Collected data:
------------
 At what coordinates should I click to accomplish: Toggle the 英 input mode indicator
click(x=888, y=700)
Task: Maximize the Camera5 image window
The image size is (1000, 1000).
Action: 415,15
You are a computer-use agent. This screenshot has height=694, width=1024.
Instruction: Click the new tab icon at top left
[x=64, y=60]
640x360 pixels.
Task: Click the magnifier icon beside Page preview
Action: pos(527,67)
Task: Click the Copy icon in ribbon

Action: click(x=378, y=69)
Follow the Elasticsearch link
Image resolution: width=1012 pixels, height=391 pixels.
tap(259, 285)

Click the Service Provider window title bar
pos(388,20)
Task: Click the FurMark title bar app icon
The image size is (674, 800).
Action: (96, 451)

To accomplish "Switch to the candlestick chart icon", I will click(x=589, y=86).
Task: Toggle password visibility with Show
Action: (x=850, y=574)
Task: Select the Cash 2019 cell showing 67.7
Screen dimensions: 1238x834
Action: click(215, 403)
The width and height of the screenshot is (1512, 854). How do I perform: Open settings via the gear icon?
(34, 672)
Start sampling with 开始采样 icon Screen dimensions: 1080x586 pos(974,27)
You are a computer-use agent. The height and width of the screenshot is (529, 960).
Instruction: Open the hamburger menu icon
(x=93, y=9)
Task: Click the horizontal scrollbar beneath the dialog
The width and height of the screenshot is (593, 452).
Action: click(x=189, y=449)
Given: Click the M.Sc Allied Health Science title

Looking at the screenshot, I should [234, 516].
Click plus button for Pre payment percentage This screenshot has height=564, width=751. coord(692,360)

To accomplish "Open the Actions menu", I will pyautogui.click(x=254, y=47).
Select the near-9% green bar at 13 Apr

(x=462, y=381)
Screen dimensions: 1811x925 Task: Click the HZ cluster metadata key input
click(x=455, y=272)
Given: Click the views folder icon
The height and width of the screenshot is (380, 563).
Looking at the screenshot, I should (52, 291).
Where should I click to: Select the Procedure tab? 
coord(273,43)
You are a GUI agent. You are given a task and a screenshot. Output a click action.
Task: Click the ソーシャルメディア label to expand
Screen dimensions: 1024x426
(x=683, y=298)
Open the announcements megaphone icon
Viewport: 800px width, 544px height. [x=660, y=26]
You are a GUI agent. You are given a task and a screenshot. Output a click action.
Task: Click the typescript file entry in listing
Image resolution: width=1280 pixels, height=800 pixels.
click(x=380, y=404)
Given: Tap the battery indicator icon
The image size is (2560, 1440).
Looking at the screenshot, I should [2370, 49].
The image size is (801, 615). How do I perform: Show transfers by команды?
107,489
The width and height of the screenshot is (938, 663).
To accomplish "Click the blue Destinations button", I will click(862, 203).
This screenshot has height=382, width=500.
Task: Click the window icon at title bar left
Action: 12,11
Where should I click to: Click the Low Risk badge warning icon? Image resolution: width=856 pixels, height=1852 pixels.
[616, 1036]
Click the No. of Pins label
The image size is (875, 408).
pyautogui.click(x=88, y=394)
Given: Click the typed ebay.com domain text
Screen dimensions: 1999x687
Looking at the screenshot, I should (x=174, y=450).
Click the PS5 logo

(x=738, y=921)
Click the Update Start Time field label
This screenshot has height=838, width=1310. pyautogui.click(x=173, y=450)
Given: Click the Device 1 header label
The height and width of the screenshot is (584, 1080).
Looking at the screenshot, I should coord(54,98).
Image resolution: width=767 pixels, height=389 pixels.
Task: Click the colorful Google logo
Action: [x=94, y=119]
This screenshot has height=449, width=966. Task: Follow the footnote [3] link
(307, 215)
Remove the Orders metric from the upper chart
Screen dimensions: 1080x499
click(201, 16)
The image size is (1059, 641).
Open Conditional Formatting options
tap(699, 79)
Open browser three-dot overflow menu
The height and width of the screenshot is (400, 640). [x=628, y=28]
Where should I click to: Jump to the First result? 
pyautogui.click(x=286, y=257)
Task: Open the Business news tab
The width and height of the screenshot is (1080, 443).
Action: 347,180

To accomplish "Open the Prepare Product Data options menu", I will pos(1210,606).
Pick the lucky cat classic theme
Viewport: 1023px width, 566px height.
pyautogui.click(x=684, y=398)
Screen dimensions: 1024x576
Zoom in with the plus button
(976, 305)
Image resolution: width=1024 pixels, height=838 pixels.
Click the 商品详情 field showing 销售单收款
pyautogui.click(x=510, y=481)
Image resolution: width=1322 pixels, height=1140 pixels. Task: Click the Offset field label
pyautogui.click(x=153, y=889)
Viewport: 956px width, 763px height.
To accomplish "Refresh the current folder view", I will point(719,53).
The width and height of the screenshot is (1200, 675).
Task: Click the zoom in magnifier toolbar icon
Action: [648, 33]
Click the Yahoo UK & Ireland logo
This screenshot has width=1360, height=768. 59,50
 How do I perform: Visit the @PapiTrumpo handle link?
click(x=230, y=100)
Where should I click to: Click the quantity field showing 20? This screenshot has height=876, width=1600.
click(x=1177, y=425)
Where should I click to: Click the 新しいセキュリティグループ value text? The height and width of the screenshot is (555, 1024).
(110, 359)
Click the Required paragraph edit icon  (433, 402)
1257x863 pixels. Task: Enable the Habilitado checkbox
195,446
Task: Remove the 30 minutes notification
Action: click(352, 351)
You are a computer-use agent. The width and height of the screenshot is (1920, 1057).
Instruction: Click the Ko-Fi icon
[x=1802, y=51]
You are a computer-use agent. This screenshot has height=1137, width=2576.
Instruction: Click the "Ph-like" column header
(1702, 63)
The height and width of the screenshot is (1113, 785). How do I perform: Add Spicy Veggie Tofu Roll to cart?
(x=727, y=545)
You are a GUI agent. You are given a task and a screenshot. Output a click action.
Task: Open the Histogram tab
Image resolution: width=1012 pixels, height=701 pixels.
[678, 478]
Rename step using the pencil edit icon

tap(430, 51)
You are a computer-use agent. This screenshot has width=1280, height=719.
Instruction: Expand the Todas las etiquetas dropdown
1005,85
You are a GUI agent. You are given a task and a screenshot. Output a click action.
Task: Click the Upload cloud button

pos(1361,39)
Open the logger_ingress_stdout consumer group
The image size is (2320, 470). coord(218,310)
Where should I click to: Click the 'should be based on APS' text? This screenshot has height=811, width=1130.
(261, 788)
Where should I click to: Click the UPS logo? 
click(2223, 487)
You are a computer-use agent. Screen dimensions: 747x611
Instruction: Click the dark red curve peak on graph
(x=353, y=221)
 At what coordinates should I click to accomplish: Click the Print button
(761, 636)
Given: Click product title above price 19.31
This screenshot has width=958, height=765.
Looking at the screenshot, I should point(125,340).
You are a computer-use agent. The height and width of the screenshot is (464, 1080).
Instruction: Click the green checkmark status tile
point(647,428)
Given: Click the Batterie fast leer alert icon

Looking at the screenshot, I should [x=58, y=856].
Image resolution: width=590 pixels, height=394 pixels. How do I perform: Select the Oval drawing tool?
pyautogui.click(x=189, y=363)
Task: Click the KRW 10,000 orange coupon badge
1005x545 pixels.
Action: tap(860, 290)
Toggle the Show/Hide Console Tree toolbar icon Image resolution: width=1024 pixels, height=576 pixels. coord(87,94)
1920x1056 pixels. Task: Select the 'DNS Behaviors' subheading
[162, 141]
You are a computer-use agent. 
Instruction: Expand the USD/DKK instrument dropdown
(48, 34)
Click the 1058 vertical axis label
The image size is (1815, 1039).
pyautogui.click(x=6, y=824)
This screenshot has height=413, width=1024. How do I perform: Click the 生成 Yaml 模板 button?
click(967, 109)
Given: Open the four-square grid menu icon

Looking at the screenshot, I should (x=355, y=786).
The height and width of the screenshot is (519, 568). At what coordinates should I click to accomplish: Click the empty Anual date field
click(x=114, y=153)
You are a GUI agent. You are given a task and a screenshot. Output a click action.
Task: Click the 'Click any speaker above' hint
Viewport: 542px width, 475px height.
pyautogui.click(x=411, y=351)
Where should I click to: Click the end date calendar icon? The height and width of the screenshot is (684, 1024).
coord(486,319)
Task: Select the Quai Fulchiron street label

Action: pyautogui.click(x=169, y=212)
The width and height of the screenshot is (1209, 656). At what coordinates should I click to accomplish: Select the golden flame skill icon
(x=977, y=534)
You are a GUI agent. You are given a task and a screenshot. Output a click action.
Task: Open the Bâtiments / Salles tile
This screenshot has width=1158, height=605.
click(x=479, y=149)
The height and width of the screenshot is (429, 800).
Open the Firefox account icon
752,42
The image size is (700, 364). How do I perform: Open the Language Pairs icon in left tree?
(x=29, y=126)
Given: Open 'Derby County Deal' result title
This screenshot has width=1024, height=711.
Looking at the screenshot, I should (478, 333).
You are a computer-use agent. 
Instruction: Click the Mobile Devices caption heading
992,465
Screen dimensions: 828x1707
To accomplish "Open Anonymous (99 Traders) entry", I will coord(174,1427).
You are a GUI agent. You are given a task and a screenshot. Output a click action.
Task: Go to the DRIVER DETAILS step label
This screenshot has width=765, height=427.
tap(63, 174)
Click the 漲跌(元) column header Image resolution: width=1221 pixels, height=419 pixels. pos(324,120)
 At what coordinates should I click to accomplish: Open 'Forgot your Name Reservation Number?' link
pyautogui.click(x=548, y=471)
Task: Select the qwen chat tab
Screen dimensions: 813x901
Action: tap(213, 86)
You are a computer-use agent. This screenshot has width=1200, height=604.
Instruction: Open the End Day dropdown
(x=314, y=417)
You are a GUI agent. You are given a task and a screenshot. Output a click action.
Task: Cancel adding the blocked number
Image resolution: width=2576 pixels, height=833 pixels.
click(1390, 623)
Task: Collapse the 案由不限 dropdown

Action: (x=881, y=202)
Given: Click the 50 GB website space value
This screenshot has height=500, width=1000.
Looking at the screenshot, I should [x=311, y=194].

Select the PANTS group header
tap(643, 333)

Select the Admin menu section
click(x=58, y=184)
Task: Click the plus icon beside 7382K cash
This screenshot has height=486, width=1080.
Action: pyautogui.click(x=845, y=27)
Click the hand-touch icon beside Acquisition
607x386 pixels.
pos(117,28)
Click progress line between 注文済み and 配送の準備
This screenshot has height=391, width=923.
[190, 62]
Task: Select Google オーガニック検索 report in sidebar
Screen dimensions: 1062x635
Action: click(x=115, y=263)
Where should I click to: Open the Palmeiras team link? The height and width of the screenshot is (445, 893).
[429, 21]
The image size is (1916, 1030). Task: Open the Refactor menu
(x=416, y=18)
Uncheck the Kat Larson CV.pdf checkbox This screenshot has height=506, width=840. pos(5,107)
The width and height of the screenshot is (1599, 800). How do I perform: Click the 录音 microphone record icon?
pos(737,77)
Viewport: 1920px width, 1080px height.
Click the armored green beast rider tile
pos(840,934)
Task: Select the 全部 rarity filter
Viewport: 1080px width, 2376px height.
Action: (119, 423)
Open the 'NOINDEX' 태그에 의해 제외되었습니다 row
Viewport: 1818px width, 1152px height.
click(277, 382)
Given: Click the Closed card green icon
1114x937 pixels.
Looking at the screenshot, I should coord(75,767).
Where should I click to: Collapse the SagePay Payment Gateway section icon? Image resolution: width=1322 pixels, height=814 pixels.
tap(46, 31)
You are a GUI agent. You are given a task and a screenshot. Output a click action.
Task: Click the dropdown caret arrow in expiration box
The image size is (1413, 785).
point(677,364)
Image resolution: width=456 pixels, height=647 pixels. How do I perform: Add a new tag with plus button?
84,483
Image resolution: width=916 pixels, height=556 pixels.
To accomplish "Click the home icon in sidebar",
------------
Exercise brief: What is needed is an exact copy of the lines from the one containing "Given: Click the Closed card green icon" through the last line of the records above, both included.

Written reply:
Given: Click the Closed card green icon
1114x937 pixels.
Looking at the screenshot, I should coord(75,767).
Where should I click to: Collapse the SagePay Payment Gateway section icon? Image resolution: width=1322 pixels, height=814 pixels.
tap(46, 31)
You are a GUI agent. You are given a task and a screenshot. Output a click action.
Task: Click the dropdown caret arrow in expiration box
The image size is (1413, 785).
point(677,364)
Image resolution: width=456 pixels, height=647 pixels. How do I perform: Add a new tag with plus button?
84,483
Image resolution: width=916 pixels, height=556 pixels.
To accomplish "Click the home icon in sidebar",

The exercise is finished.